== SOURCE DATA ==
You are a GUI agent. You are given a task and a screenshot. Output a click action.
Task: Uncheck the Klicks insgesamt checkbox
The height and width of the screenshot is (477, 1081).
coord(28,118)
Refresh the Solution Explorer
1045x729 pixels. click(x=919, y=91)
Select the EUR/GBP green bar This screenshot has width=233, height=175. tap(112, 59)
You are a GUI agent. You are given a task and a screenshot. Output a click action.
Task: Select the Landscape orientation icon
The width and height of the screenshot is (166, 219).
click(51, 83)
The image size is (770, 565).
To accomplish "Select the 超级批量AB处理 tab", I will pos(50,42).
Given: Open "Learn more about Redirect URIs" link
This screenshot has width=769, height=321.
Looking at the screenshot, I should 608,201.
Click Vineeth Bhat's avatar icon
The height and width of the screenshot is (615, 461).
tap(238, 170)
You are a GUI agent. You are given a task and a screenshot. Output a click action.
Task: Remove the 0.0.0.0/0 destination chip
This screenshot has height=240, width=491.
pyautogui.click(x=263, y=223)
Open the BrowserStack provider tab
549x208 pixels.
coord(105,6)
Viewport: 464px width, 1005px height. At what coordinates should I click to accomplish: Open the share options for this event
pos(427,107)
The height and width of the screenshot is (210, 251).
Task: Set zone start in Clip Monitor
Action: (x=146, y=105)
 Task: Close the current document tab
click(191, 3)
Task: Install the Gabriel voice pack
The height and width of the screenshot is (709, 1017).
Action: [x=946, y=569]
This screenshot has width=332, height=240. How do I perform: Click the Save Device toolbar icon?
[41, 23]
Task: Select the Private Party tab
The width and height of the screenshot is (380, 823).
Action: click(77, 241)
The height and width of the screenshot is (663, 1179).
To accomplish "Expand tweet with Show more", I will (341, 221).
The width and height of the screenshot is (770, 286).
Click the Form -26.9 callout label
===
#### [TASK BRIEF]
Going line by line, repeat the whole listing exactly.

#### [RESPONSE TO THE EXERCISE]
You are a GUI agent. You are given a task and a screenshot. Output a click action.
Task: Uncheck the Klicks insgesamt checkbox
The height and width of the screenshot is (477, 1081).
coord(28,118)
Refresh the Solution Explorer
1045x729 pixels. click(x=919, y=91)
Select the EUR/GBP green bar This screenshot has width=233, height=175. tap(112, 59)
You are a GUI agent. You are given a task and a screenshot. Output a click action.
Task: Select the Landscape orientation icon
The width and height of the screenshot is (166, 219).
click(51, 83)
The image size is (770, 565).
To accomplish "Select the 超级批量AB处理 tab", I will pos(50,42).
Given: Open "Learn more about Redirect URIs" link
This screenshot has width=769, height=321.
Looking at the screenshot, I should 608,201.
Click Vineeth Bhat's avatar icon
The height and width of the screenshot is (615, 461).
tap(238, 170)
You are a GUI agent. You are given a task and a screenshot. Output a click action.
Task: Remove the 0.0.0.0/0 destination chip
This screenshot has height=240, width=491.
pyautogui.click(x=263, y=223)
Open the BrowserStack provider tab
549x208 pixels.
coord(105,6)
Viewport: 464px width, 1005px height. At what coordinates should I click to accomplish: Open the share options for this event
pos(427,107)
The height and width of the screenshot is (210, 251).
Task: Set zone start in Clip Monitor
Action: (x=146, y=105)
 Task: Close the current document tab
click(191, 3)
Task: Install the Gabriel voice pack
The height and width of the screenshot is (709, 1017).
Action: [x=946, y=569]
This screenshot has width=332, height=240. How do I perform: Click the Save Device toolbar icon?
[41, 23]
Task: Select the Private Party tab
The width and height of the screenshot is (380, 823).
Action: click(77, 241)
The height and width of the screenshot is (663, 1179).
To accomplish "Expand tweet with Show more", I will (341, 221).
The width and height of the screenshot is (770, 286).
Click the Form -26.9 callout label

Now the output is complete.